So! For all fellow Brits 23rd April marks St Georges Day. A day to remember to be proud to be English. To remember the martyr St George and bask in all the glory of the red and white Cross….
I am British as opposed to English. My heritage is Scottish Celtic on my father’s side and English up to a point on my mother’s side although my cousin traced our maternal family back to Germany I believe.
Anyway I digress. The reason for this post is that I was browsing Facebook and seeing everyone’s posts and memes and pictures of how we are proud to be English on this day and something struck me as a little amusing. I wonder how many of us actually know anything about St George?
That infamous man who slayed the dragon…..
In truth George was not English. Little is known of the true man but history suggests to us that he was actually born in Cappadocia, an area which is now in Turkey, in the 3rd century. That his parents were Christians and that when his father died, George’s mother returned to her native Palestine, taking George with her. George became a soldier in the Roman army and rose to the rank of Tribune.
The Emperor Diocletian, had begun a campaign against Christian’s and being Christian himself, George is said to have objected to this and resigned his post in protest. George was imprisoned and tortured – but he refused to deny his faith. Eventually he was dragged through the streets of Diospolis (now Lydda) and beheaded. It’s said that Diocletian’s wife was so impressed by George’s resilience that she became a Christian and that she too was executed for her faith.
So. Interesting right! And you’re still wondering what any of that has to do with the St George of our day. The patron saint of England…
Well legend and myth are what come in to play. We actually do not associate the real man with the St George we celebrate today. It’s believed that Saint George was adopted in England because the story in the Golden Legend was similar to an Anglo-Saxon legend. Saint George was quickly incorporated into miracle plays adapted from pagan sources and is a prime figure in Spenser’s famous epic poem The Fairie Queen.
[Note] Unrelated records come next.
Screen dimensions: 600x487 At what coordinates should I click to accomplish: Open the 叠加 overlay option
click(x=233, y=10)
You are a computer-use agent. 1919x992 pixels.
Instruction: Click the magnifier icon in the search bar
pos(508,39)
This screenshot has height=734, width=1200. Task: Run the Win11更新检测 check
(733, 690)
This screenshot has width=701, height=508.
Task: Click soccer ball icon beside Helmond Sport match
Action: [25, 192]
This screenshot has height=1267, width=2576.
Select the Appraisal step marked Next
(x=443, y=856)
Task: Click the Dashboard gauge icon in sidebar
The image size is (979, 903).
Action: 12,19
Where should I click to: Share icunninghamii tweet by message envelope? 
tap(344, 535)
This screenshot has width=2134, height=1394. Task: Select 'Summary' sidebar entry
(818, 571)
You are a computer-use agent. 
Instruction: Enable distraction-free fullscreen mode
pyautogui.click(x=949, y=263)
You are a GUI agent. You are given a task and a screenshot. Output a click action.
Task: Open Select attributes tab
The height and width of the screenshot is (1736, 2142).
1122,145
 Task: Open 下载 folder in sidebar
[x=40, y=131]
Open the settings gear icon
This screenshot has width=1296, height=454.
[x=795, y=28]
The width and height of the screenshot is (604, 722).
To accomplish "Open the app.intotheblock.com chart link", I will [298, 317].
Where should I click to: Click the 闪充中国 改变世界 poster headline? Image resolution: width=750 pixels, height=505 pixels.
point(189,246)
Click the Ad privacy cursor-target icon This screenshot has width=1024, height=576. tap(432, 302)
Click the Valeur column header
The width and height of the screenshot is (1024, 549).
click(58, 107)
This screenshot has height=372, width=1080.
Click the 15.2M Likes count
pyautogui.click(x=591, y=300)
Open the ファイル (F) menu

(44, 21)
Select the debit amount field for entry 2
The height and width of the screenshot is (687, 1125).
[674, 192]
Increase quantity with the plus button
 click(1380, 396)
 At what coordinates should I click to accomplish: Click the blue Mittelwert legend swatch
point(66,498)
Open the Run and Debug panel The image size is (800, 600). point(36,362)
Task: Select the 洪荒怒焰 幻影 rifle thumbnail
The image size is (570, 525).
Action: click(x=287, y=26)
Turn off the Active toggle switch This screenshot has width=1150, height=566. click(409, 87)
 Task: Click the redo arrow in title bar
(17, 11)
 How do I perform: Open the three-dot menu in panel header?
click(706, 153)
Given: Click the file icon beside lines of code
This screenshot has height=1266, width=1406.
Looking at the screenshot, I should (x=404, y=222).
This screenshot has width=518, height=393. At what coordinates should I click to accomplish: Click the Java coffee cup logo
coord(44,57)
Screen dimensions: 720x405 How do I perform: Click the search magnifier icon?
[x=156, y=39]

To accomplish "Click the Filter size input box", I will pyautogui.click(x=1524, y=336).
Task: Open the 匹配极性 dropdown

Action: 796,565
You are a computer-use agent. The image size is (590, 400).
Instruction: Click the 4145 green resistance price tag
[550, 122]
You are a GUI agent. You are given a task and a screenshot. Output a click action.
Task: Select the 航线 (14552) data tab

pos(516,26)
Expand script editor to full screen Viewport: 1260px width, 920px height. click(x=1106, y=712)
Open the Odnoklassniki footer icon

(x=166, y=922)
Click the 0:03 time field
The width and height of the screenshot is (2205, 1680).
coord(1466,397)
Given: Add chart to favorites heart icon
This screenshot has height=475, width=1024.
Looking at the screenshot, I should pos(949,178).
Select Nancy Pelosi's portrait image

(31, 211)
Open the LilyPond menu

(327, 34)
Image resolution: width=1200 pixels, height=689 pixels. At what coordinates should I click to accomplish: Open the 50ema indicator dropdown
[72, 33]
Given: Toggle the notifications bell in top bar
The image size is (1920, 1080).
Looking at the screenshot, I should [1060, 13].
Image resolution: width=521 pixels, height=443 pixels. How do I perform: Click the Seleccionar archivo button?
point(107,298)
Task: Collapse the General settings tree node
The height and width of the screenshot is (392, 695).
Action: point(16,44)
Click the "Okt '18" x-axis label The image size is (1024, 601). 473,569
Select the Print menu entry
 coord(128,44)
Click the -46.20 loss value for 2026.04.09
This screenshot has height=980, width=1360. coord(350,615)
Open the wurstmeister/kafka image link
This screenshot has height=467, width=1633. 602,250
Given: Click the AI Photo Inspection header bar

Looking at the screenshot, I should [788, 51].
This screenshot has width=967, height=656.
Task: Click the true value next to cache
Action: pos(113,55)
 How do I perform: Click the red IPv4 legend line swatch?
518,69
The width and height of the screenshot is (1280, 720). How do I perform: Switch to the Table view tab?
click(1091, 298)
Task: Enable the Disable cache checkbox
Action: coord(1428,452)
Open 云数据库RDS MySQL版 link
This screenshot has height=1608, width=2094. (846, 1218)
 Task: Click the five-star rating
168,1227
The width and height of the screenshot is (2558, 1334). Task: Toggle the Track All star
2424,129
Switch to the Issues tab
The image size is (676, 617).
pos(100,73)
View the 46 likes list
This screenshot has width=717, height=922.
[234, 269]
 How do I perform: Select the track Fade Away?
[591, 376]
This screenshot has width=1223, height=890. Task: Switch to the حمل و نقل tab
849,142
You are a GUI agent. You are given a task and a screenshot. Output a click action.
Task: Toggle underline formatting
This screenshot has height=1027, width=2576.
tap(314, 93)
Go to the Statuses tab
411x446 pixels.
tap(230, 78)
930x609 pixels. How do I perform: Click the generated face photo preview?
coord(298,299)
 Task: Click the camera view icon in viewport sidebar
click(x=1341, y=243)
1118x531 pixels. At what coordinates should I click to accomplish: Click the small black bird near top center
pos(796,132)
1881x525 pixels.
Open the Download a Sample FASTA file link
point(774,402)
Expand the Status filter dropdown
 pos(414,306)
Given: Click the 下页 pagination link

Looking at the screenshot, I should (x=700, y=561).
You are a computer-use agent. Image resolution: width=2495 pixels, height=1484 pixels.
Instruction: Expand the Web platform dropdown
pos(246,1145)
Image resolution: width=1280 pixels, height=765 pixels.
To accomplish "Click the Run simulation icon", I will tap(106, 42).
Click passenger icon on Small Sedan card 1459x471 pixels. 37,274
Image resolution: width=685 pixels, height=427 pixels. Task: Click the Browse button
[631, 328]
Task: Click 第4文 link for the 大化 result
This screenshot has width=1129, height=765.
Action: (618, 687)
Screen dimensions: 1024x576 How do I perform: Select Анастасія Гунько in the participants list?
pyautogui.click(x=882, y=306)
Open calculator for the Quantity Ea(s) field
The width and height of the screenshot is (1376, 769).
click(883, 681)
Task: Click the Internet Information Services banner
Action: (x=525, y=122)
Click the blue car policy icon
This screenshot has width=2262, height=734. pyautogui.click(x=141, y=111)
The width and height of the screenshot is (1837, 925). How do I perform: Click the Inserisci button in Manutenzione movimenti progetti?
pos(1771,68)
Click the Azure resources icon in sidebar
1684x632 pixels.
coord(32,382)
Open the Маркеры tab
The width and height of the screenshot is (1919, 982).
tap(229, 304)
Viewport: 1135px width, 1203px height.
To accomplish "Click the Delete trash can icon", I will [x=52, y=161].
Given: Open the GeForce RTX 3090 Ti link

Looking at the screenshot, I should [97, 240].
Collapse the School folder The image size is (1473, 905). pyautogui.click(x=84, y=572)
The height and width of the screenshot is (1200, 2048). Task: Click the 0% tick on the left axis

George’s popularity faded after the Reformation when religious beliefs changed. He also lost ground as gunpowder became the primary weapon of war and protection, making the lance and sword less significant. In 1778 Saint George’s Day was demoted to a simple day of devotion for Catholics in England.
So the dragon??? In truth the dragon is actually a symbol that was used to describe evil and the devil back in George’s day. So in terms of him actually slaying one, that is unlikely. Instead the story is that of a man who refused to deny his faith, stood up against the emperor for what he truly believed to be right for the Christian people and was tortured and murdered for it. The dragon is the Emperor and the Romans attacks against Christian people. That is the true dragon- The evil that George fought back against and was forever immortalised for.
Of course this is just one persons opinion on the thoughts and opinions of other people. As are most legends and folklore. Stories passed down over time and the real truth lost in translation.
St George is merely a symbol and a religious one at that. I wonder how many of us blindly celebrate this day as a proud and joyous event, when in fact this man has absolutely no links to England whatsoever. Know your history is all I can suggest and these things greatly interest me as does the human condition.
I will give St George one thing though. He is a symbol to believe in what you choose and do so wholeheartedly or not at all. Even if death were to be the only other option. Believe in you and have faith.
But the absolute irony of this day has to be the amount of racism that occurs on this day in particular. How this day is used as a day to say ‘give our country back’ ‘go home immigrants’ and other such absurdities. How silly and small these people would feel to discover that our very own patron saint of ENGLAND was in fact from TURKEY. Had maternal heritage from PALISTINE and was in fact not even 1 ounce ENGLISH.